# Muscle Memory



## PRIDE (Feb 2, 2012)

*What Exactly is Muscle Memory?*

Each of you has heard of the phenomenon known as muscle memory. It is the occurrence of insanely extreme and fast growth in a person who is regaining the lost muscle he has allowed to atrophy. Stories such as 40-50 pound muscle gains( in a short time span ) in regards to this subject are not uncommon. The question however remains, what exactly is muscle memory and what causes it to occur? You see, an athlete can literally mimic this tremendous phenomenon! Read on if you want to find out how!!!

Note: The following article discusses muscle memory, as a term to define a recapturing of past growth. The term however should not be used in a motor sense, as that 'memory' is actually in the nervous system.

What Exactly Is it that Occurs During Memory?
Lets say that you busted your behind in the gym and built a huge, massive pair of quads measuring 30 inches in circumference! Then for one reason or another you stopped training your legs. During the time off, your quadriceps atrophied( shrunk ) down to 24 inches. Determined to regain your lost mass you decide to hit the gym again with extreme ferocity! Only this time you are able to gain back those 6 inches in a matter of months, where as originally it took you years to gain that much mass!
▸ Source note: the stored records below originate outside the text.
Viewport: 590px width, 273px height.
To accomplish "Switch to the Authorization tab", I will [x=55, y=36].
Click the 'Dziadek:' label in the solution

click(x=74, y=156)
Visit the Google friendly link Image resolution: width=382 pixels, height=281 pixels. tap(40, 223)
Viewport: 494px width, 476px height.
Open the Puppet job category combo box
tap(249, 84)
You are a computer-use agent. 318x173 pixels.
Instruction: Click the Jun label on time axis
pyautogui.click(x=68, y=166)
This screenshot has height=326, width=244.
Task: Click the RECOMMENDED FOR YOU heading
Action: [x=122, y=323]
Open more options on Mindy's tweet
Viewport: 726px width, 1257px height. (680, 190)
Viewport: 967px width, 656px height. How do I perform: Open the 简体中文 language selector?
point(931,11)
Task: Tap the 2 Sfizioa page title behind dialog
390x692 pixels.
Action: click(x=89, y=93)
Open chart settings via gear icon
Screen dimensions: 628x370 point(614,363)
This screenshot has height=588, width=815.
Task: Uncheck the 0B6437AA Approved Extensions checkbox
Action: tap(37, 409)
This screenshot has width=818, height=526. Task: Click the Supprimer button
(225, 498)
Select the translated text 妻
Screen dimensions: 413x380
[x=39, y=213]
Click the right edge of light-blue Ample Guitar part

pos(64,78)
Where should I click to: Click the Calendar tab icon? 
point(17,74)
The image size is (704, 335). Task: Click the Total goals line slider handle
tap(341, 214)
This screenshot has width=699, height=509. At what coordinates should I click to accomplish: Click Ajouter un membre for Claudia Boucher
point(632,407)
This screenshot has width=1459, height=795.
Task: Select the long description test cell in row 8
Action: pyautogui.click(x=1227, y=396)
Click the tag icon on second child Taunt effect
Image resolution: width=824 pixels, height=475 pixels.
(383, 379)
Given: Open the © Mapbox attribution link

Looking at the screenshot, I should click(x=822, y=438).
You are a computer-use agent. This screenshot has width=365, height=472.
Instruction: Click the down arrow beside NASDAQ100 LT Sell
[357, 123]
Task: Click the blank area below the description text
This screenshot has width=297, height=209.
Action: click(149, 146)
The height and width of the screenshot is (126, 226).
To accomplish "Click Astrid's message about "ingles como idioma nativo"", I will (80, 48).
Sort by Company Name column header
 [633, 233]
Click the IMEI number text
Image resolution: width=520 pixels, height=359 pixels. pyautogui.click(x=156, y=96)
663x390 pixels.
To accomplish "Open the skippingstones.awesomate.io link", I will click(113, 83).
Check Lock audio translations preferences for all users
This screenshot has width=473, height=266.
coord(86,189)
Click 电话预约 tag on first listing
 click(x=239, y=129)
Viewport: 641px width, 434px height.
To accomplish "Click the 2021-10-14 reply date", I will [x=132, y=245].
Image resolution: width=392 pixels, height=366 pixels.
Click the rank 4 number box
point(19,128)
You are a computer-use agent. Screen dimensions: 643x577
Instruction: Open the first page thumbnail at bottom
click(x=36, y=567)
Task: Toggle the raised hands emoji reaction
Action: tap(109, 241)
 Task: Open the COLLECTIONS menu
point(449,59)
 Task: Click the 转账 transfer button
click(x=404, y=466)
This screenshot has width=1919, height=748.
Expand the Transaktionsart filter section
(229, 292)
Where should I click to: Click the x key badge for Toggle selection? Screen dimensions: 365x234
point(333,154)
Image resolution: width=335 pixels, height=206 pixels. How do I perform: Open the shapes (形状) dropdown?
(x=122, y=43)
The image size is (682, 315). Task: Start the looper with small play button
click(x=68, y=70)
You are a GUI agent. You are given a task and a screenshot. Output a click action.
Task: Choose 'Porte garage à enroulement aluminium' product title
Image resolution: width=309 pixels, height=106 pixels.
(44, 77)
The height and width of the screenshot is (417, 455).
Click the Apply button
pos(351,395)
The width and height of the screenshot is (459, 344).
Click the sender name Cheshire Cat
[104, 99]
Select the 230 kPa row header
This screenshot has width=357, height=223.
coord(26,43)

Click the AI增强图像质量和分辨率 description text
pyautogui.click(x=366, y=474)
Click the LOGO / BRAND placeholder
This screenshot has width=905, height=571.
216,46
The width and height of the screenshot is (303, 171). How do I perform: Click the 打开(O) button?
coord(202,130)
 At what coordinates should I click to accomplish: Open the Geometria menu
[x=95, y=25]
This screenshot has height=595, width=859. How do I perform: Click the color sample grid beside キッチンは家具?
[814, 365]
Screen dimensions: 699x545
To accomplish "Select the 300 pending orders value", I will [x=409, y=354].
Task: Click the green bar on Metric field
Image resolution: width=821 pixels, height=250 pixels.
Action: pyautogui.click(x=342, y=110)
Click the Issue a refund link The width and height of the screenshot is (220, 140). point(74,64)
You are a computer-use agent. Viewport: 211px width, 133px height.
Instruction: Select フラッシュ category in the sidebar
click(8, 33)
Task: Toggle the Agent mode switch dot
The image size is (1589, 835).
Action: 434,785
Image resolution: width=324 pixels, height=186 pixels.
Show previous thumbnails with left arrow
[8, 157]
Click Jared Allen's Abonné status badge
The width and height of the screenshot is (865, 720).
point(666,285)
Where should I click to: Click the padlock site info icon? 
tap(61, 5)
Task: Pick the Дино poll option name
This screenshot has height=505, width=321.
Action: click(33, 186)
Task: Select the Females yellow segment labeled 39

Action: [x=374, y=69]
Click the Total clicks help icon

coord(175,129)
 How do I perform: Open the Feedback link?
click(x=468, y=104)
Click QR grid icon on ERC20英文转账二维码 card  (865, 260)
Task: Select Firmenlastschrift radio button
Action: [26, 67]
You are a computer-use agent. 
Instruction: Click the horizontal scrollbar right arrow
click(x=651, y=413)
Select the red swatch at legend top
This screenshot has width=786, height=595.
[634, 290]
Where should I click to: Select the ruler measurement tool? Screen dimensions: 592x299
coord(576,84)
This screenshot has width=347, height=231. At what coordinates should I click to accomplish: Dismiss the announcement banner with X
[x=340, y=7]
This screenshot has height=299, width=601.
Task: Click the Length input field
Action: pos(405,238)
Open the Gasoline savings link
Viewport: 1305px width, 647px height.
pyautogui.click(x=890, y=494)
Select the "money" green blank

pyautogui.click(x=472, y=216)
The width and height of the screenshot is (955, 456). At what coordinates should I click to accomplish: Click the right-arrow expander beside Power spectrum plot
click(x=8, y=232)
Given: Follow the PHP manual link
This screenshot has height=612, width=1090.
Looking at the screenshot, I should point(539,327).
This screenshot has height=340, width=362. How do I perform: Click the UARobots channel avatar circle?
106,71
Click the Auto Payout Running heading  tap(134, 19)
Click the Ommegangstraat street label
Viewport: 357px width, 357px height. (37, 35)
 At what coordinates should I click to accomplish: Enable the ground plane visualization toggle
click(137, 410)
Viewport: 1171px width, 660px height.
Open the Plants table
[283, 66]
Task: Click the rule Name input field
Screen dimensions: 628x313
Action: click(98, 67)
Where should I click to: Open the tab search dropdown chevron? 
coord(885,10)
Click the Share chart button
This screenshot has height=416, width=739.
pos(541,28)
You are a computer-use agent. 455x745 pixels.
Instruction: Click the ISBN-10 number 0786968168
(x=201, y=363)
What happened?

What surrounds, binds and holds every muscle group in place?

If you answered connective tissue, you would have been exactly right! In order to further explain muscle memory it would behoove us to briefly review what exactly this connective tissue is( for a greater explanation read my article, the anatomy of a muscle fiber. It goes in great depth in what I am about to cover. So if it seems a bit confusing, you definitely need to consult this article. ). Simply put every muscle is made up of 1, 000s of muscle fibers. These muscle fibers are all individually wrapped with a connective tissue wrapping, or a sheath. This is called the endomysium. These individual muscle fibers are then organized in bundles( called fascicles ) which are covered by another connective tissue sheathe called the perimysium. These bundles or fascicles are then placed together in an orderly arrangement( which determines the shape and functionality of the muscle ) and held in place by a layer of connective tissue known as the epimysium. Finally each of these layers is held together by the deep fascia( a courser material ). The connective tissue of every muscle fiber acts like a girdle of sorts. Which means that it binds a muscle group together, and to its neighboring muscle in many cases. It also protects, organizes and allows the force of contraction generated by the thousands of muscle fibers in a particular group, to be harnessed with great efficiency!

The important thing to understand is this: Connective tissue is not only a tuff material but also hugs tight to its surrounding area, almost constricting it! What does this have to do with muscle growth you say? Ahh, that my friend, is where muscle memory comes in! Think about it for a moment. In order for a muscle to hypertrophy, what needs to take place if it is restricted by this tight binding girdle? The tissue must stretch and become more pliable right?! If this did not occur, then muscle growth would be hindered( you cannot grow unless there is enough room to do so)!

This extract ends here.